White House orders voluntary frontier AI reviews
The White House published a new executive order on June 2, 2026, setting up a voluntary federal review process for the most advanced AI models before they are released more widely. The order, titled Promoting Advanced Artificial Intelligence Innovation and Security, gives U.S. agencies 60 days to create a classified benchmarking process for advanced cyber capabilities and to decide when an AI system should count as a covered frontier model.
The most important part is the review window. AI developers would be able to give the federal government access to covered frontier models for up to 30 days before those systems are released to other trusted partners. The order says this access must be governed by confidentiality, cybersecurity, insider-risk and intellectual-property protections. It also says the framework is voluntary and does not create a mandatory licensing, preclearance or permitting system for AI model releases.

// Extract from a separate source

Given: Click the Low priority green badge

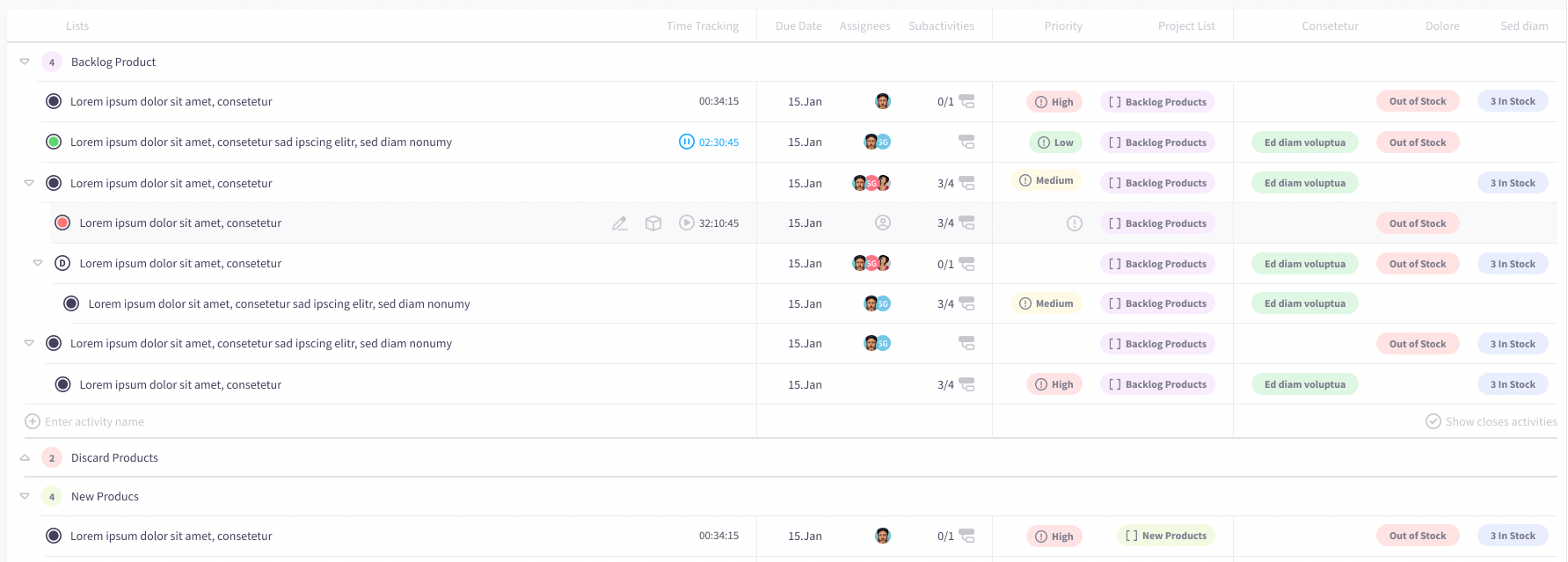Looking at the screenshot, I should click(1054, 142).
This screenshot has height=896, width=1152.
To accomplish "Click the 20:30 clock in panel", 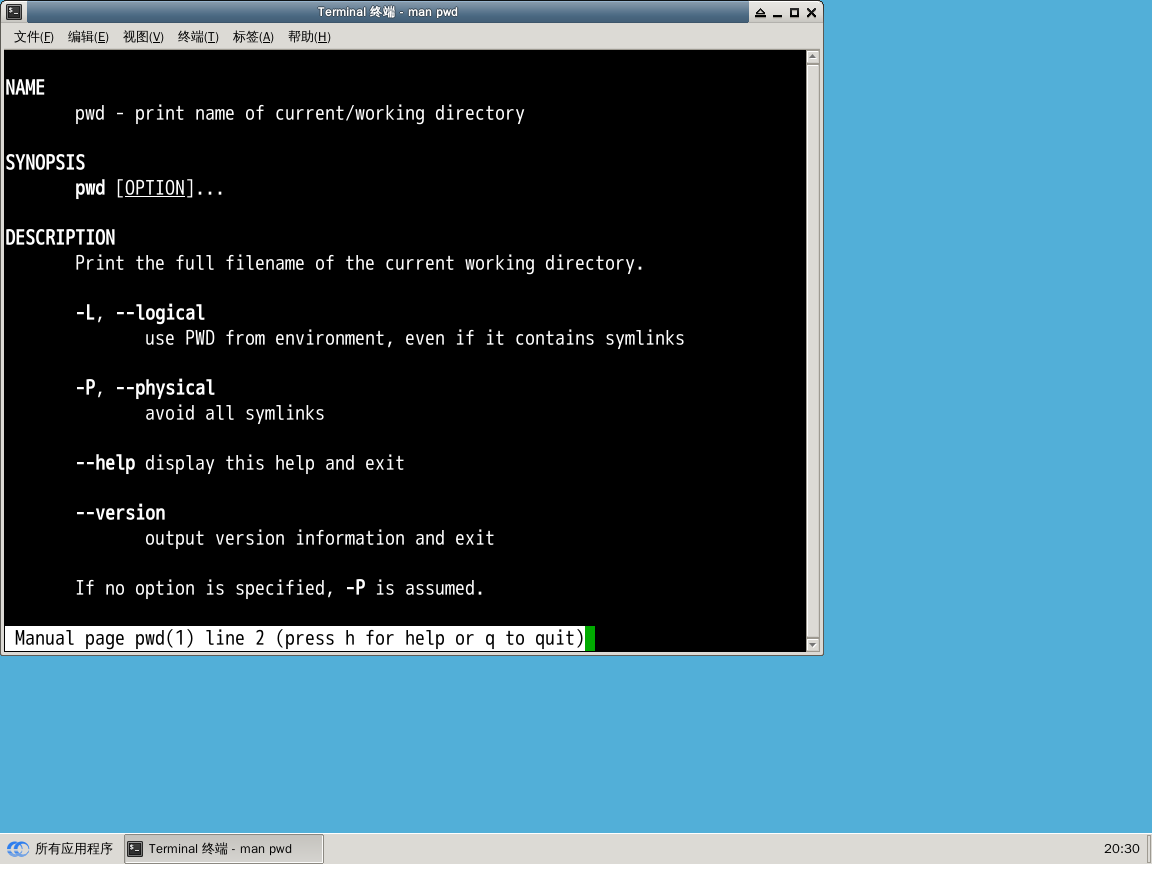I will (x=1121, y=849).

That distinction matters. For AI companies such as OpenAI, Anthropic, Google, Microsoft, Meta and xAI, the order signals more federal attention to frontier models without immediately imposing a hard approval regime. For users and businesses, it shows that the policy debate is moving from broad AI principles to specific questions about cybersecurity, critical infrastructure and early access to powerful systems.
The order also directs agencies to strengthen federal cyber defenses and create an AI cybersecurity clearinghouse with industry and critical-infrastructure operators. The White House specifically names organizations such as rural hospitals, community banks and local utilities as examples of systems that could need better access to AI-enabled cybersecurity tools.
The timing is significant because advanced AI models are increasingly discussed not only as productivity tools, but also as systems that can find vulnerabilities, write code and support complex cyber operations. The administration is trying to balance two competing goals: keeping the United States ahead in AI development and making sure the most capable systems are understood before they reach sensitive users or infrastructure.
The result is a lighter-touch policy than a formal regulator, but still a clear marker. Frontier AI is now being treated as part of national security planning, not just as a commercial technology race.